[Recorded data Boundary: Start]
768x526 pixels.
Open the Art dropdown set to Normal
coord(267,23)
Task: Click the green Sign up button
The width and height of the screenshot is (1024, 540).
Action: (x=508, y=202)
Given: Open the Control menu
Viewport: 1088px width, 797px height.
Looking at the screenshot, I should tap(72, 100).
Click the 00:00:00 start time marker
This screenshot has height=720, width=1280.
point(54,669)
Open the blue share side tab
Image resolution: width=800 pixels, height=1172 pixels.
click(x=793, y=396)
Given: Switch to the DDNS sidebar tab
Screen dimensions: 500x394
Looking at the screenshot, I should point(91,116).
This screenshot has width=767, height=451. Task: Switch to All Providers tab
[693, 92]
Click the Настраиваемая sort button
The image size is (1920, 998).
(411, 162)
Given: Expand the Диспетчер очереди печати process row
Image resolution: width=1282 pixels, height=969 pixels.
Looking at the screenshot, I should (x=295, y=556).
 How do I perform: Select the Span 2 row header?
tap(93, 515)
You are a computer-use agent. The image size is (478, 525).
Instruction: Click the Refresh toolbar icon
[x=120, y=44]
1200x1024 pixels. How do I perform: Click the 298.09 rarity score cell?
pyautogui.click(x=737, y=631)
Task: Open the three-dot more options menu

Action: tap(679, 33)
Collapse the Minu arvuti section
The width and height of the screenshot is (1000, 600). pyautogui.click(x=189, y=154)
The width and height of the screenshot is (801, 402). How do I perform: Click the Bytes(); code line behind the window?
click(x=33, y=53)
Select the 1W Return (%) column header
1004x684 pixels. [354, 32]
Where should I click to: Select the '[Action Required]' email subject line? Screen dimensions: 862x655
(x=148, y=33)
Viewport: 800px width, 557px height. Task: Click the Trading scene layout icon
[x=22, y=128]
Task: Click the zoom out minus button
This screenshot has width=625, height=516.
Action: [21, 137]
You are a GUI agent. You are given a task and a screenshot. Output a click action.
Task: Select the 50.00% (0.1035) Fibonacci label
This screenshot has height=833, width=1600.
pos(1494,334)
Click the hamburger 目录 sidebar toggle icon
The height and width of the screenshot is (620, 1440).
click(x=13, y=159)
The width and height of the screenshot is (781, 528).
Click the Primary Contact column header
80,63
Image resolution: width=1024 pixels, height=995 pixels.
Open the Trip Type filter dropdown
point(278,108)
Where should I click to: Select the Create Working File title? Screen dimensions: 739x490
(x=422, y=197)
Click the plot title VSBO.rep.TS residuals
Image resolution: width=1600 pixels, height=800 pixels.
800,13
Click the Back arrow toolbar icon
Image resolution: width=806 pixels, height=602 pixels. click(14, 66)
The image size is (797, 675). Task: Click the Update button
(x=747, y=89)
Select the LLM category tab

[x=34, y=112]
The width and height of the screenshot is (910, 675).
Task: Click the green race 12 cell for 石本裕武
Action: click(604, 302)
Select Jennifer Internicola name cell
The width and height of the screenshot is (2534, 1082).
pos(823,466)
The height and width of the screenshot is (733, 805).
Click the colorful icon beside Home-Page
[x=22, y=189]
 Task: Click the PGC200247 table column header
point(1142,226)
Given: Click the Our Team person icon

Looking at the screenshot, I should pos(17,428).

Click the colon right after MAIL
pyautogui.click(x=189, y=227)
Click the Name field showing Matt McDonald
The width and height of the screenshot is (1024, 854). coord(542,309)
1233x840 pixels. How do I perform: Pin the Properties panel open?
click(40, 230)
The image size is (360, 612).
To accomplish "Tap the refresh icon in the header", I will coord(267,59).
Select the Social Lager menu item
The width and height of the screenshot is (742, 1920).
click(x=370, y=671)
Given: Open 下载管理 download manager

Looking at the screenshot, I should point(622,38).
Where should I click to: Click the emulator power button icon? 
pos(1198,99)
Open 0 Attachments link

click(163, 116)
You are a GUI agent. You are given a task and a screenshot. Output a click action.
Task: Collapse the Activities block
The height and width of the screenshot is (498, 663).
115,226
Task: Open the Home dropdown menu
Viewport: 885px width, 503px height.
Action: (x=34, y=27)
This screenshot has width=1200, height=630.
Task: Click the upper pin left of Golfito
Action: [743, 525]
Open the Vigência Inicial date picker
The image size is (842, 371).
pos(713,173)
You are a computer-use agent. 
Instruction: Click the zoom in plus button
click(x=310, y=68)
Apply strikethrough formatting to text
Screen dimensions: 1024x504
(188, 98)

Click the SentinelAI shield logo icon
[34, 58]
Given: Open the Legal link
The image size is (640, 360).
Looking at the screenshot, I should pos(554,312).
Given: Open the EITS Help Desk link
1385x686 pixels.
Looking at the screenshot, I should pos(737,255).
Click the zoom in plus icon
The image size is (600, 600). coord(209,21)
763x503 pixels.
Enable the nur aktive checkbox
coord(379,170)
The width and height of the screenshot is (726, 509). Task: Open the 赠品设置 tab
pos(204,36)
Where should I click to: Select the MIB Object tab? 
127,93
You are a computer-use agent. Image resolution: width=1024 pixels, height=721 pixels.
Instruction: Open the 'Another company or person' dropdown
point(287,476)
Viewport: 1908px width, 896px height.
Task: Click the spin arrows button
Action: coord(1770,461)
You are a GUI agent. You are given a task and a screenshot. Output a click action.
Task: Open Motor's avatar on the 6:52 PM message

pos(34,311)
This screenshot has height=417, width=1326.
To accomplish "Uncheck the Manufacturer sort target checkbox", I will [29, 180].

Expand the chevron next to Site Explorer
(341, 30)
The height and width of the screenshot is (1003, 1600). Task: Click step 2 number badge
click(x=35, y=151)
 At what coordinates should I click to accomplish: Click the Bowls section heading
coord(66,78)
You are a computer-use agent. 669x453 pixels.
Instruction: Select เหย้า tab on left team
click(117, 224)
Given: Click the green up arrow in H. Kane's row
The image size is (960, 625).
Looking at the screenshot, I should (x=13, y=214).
[Recorded data Boundary: End]
### Aim of the task
Only lines holding the word "computer" are wanted; list them all from the material.

### The answer
You are a computer-use agent. The image size is (478, 525).
You are a computer-use agent. 
You are a computer-use agent. Image resolution: width=1024 pixels, height=721 pixels.
You are a computer-use agent. 669x453 pixels.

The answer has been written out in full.